YOUR TASK. Revise the records below, putting "Screen size" wherever "Image resolution" appears and leaving everything else unchanged.

※

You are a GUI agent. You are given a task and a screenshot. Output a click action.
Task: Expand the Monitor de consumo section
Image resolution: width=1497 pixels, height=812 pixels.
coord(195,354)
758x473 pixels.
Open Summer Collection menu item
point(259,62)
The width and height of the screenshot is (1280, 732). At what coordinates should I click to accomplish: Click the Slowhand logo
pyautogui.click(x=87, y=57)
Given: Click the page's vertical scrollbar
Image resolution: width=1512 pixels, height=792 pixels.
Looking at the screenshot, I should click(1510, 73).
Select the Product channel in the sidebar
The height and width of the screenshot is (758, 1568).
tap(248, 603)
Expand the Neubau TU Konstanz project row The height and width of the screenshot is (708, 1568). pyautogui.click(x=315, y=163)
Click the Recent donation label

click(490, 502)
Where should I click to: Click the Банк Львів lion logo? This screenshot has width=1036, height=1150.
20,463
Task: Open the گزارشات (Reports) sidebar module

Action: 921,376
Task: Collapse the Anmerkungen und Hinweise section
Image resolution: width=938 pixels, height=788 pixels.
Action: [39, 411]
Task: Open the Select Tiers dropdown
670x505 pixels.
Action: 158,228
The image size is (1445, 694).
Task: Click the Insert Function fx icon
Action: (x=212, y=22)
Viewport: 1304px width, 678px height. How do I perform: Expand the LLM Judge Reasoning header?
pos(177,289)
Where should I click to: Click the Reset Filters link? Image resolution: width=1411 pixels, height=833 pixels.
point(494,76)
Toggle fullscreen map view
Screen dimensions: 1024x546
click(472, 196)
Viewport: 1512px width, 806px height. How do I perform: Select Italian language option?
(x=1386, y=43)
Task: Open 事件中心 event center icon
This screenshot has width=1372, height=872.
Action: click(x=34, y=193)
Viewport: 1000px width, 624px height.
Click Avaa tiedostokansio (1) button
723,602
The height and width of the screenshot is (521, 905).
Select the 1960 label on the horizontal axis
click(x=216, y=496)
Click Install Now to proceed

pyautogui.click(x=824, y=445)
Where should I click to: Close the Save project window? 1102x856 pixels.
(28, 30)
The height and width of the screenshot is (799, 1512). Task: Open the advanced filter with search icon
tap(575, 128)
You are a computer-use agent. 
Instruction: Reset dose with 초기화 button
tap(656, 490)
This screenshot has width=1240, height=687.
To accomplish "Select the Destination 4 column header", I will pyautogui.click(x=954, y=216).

※

RIGHT ANSWER.
You are a GUI agent. You are given a task and a screenshot. Output a click action.
Task: Expand the Monitor de consumo section
Screen size: width=1497 pixels, height=812 pixels.
coord(195,354)
758x473 pixels.
Open Summer Collection menu item
point(259,62)
The width and height of the screenshot is (1280, 732). At what coordinates should I click to accomplish: Click the Slowhand logo
pyautogui.click(x=87, y=57)
Given: Click the page's vertical scrollbar
Screen size: width=1512 pixels, height=792 pixels.
Looking at the screenshot, I should click(1510, 73).
Select the Product channel in the sidebar
The height and width of the screenshot is (758, 1568).
tap(248, 603)
Expand the Neubau TU Konstanz project row The height and width of the screenshot is (708, 1568). pyautogui.click(x=315, y=163)
Click the Recent donation label

click(490, 502)
Where should I click to: Click the Банк Львів lion logo? This screenshot has width=1036, height=1150.
20,463
Task: Open the گزارشات (Reports) sidebar module

Action: 921,376
Task: Collapse the Anmerkungen und Hinweise section
Screen size: width=938 pixels, height=788 pixels.
Action: [39, 411]
Task: Open the Select Tiers dropdown
670x505 pixels.
Action: 158,228
The image size is (1445, 694).
Task: Click the Insert Function fx icon
Action: (x=212, y=22)
Viewport: 1304px width, 678px height. How do I perform: Expand the LLM Judge Reasoning header?
pos(177,289)
Where should I click to: Click the Reset Filters link? Screen size: width=1411 pixels, height=833 pixels.
point(494,76)
Toggle fullscreen map view
Screen dimensions: 1024x546
click(472, 196)
Viewport: 1512px width, 806px height. How do I perform: Select Italian language option?
(x=1386, y=43)
Task: Open 事件中心 event center icon
This screenshot has width=1372, height=872.
Action: click(x=34, y=193)
Viewport: 1000px width, 624px height.
Click Avaa tiedostokansio (1) button
723,602
The height and width of the screenshot is (521, 905).
Select the 1960 label on the horizontal axis
click(x=216, y=496)
Click Install Now to proceed

pyautogui.click(x=824, y=445)
Where should I click to: Close the Save project window? 1102x856 pixels.
(28, 30)
The height and width of the screenshot is (799, 1512). Task: Open the advanced filter with search icon
tap(575, 128)
You are a computer-use agent. 
Instruction: Reset dose with 초기화 button
tap(656, 490)
This screenshot has width=1240, height=687.
To accomplish "Select the Destination 4 column header", I will pyautogui.click(x=954, y=216).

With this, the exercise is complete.